-- Start of Extracted entries --
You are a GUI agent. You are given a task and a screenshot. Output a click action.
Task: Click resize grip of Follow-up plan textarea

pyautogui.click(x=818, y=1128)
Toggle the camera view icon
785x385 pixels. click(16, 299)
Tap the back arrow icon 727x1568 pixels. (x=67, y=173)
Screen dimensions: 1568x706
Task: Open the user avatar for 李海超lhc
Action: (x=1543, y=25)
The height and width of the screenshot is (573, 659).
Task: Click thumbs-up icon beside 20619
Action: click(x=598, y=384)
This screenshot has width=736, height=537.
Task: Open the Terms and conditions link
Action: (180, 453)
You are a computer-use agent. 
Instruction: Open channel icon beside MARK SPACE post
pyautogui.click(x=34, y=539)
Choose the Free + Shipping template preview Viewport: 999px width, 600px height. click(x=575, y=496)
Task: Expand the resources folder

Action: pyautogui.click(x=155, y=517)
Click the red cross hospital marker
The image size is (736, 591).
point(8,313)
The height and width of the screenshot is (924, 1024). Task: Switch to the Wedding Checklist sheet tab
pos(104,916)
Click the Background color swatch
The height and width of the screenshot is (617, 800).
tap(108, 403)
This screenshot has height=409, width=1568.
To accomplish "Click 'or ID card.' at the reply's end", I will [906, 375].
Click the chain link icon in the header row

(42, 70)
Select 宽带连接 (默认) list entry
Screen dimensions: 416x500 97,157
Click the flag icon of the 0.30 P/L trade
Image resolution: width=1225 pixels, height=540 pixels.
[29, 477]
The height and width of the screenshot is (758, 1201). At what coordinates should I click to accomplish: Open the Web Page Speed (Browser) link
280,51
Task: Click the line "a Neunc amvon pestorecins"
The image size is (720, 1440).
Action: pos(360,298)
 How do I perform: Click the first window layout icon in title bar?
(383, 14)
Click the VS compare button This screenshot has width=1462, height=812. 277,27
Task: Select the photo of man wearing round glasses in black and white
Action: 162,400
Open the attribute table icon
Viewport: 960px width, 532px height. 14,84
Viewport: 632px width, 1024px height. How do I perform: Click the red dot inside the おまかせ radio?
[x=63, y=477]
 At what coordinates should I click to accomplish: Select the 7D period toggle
-- End of Extracted entries --
Copy the records unchanged, from the line containing "Select 宽带连接 (默认) list entry" through the final line of the records, including both of those lines.

Select 宽带连接 (默认) list entry
Screen dimensions: 416x500 97,157
Click the flag icon of the 0.30 P/L trade
Image resolution: width=1225 pixels, height=540 pixels.
[29, 477]
The height and width of the screenshot is (758, 1201). At what coordinates should I click to accomplish: Open the Web Page Speed (Browser) link
280,51
Task: Click the line "a Neunc amvon pestorecins"
The image size is (720, 1440).
Action: pos(360,298)
 How do I perform: Click the first window layout icon in title bar?
(383, 14)
Click the VS compare button This screenshot has width=1462, height=812. 277,27
Task: Select the photo of man wearing round glasses in black and white
Action: 162,400
Open the attribute table icon
Viewport: 960px width, 532px height. 14,84
Viewport: 632px width, 1024px height. How do I perform: Click the red dot inside the おまかせ radio?
[x=63, y=477]
 At what coordinates should I click to accomplish: Select the 7D period toggle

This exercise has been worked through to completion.